[Rows from a screen grounding dataset]
--*--
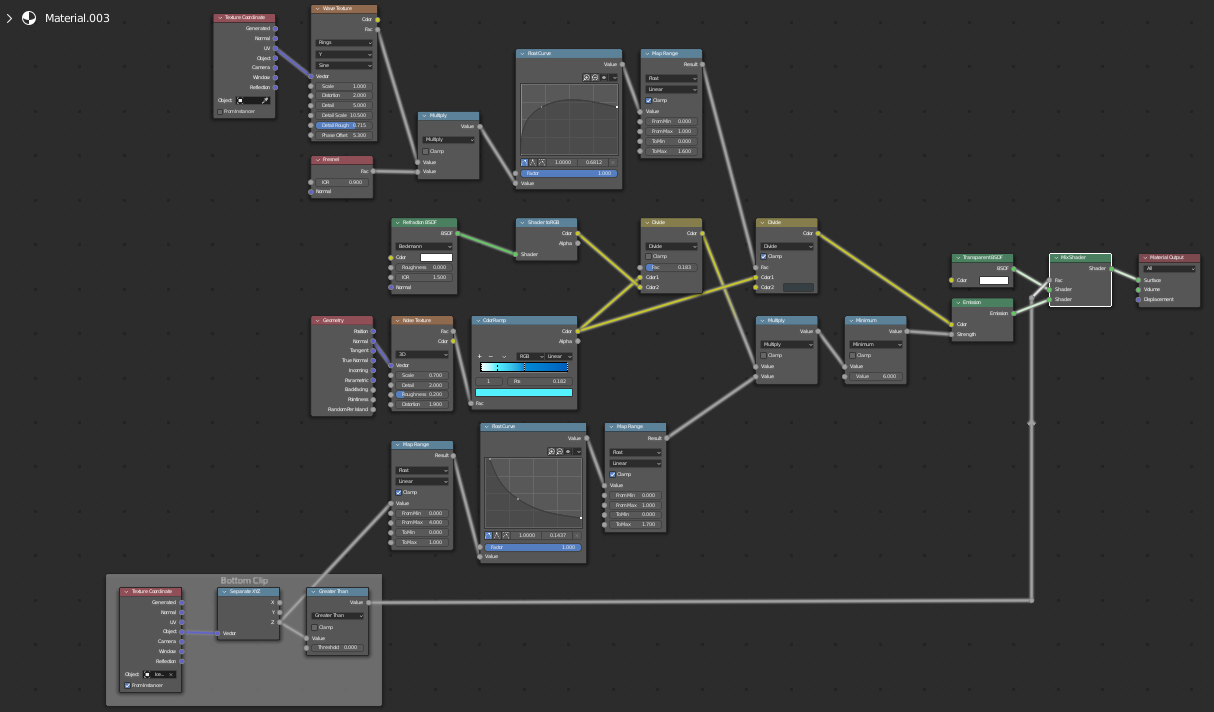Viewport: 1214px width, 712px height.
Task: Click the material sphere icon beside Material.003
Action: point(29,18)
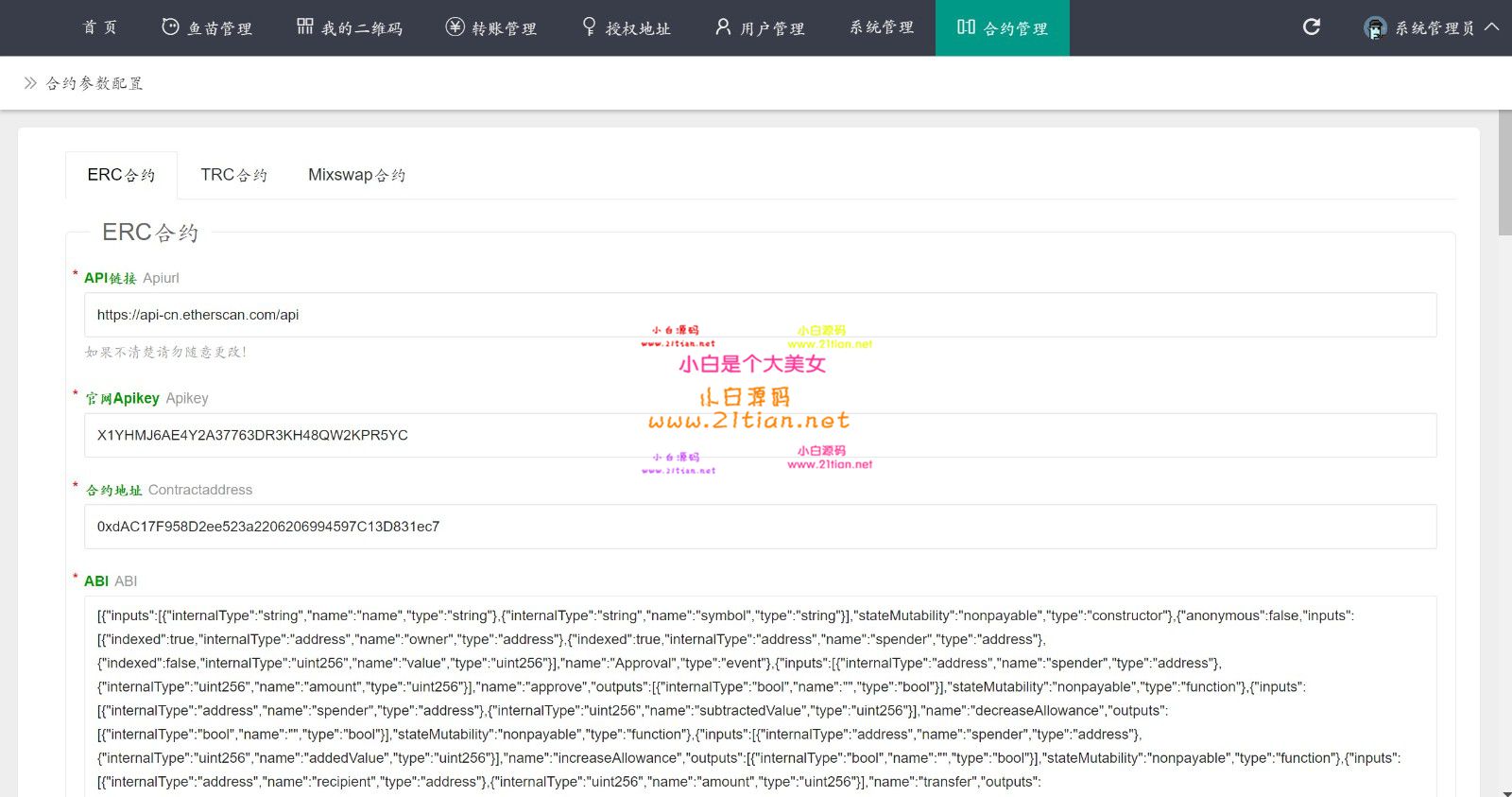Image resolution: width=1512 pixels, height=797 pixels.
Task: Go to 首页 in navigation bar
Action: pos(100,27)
--*--
**Exercise**:
Please render the data above as a Markdown table with the columns Number and Line, giving each line its own row and skipping blank lines. Leave the pictures out of the answer.

**Answer for the task**:
| Number | Line |
|---|---|
| 1 | Viewport: 1214px width, 712px height. |
| 2 | Task: Click the material sphere icon beside Material.003 |
| 3 | Action: point(29,18) |
| 4 | Image resolution: width=1512 pixels, height=797 pixels. |
| 5 | Task: Go to 首页 in navigation bar |
| 6 | Action: pos(100,27) |